─── PROVIDED PASSAGE ───

These non-GAAP measures should not be considered in isolation or as an alternative to such measures determined in accordance with generally accepted accounting principles in the United States (GAAP). The principal limitation of these non-GAAP financial measures is that they exclude significant expenses that are required by GAAP to be recorded. In addition, they are subject to inherent limitations as they reflect the exercise of judgment by management about which expenses are excluded from the non-GAAP financial measures.
To compensate for these limitations, Ultimate presents its non-GAAP financial measures in connection with its GAAP results. Ultimate strongly urges investors and potential investors in Ultimate’s securities to review the reconciliation of its non-GAAP financial measures to the comparable GAAP financial measures that are included in this press release (under the caption “Unaudited Reconciliation of Non-GAAP Financial Measures to GAAP Financial Measures”) and not to rely on any single financial measure to evaluate its business.

─── DATASET SECTION ───

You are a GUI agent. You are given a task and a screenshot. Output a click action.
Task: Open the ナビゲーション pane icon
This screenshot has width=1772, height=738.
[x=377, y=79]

───

EXERCISES TO COMPLETE:
1 - Using the passage on non-GAAP measures, decide whether each statement agrees with it. For each, answer yes or no and quote the deciding words.
(a) The non-GAAP measures include every expense that GAAP requires to be recorded.
(b) Ultimate presents its non-GAAP measures together with its GAAP results.
(c) Ultimate encourages investors to judge its business by one financial measure.
2 - Summarize the passage on non-GAAP measures in two sentences.
3 - Carry on the passage on non-GAAP measures from the point where it stops.

EXPECTED ANSWERS:
1 -
(a) No: "they exclude significant expenses that are required by GAAP to be recorded."
(b) Yes: "Ultimate presents its non-GAAP financial measures in connection with its GAAP results."
(c) No: "not to rely on any single financial measure to evaluate its business."

2 - Non-GAAP measures should not be used alone or in place of GAAP measures, because they leave out significant expenses that GAAP requires and reflect management's judgment about which expenses to exclude. To offset these limits, Ultimate presents them alongside its GAAP results and urges investors to review the reconciliation in the press release rather than rely on any single measure.

3 -
Ultimate presents the following non-GAAP financial measures in this press release: non-GAAP operating income, non-GAAP operating income, as a percentage of total revenues (or non-GAAP operating margin), non-GAAP net income and non-GAAP net income, per diluted share. We exclude the following items from these non-GAAP financial measures as appropriate:
Stock-based compensation expense. Ultimate’s non-GAAP financial measures exclude stock-based compensation expense, which consists of expenses for stock options and stock and stock unit awards recorded in accordance with Accounting Standards Codification 718, “Compensation – Stock Compensation.” For the three and six months ended June 30, 2016, stock-based compensation expense was $28.6 million and $55.1 million, respectively, on a pre-tax basis. For the three and six months ended June 30, 2015, stock-based compensation expense was $21.8 million and $37.9 million, respectively, on a pre-tax basis. Stock-based compensation expense is excluded from the non-GAAP financial measures because it is a non-cash expense that Ultimate does not consider part of ongoing operations when assessing its financial performance. Ultimate believes that such exclusion facilitates the comparison of results of ongoing operations for current and future periods with such results from past periods. For GAAP net income periods, non-GAAP reconciliations are calculated on a diluted weighted average share basis.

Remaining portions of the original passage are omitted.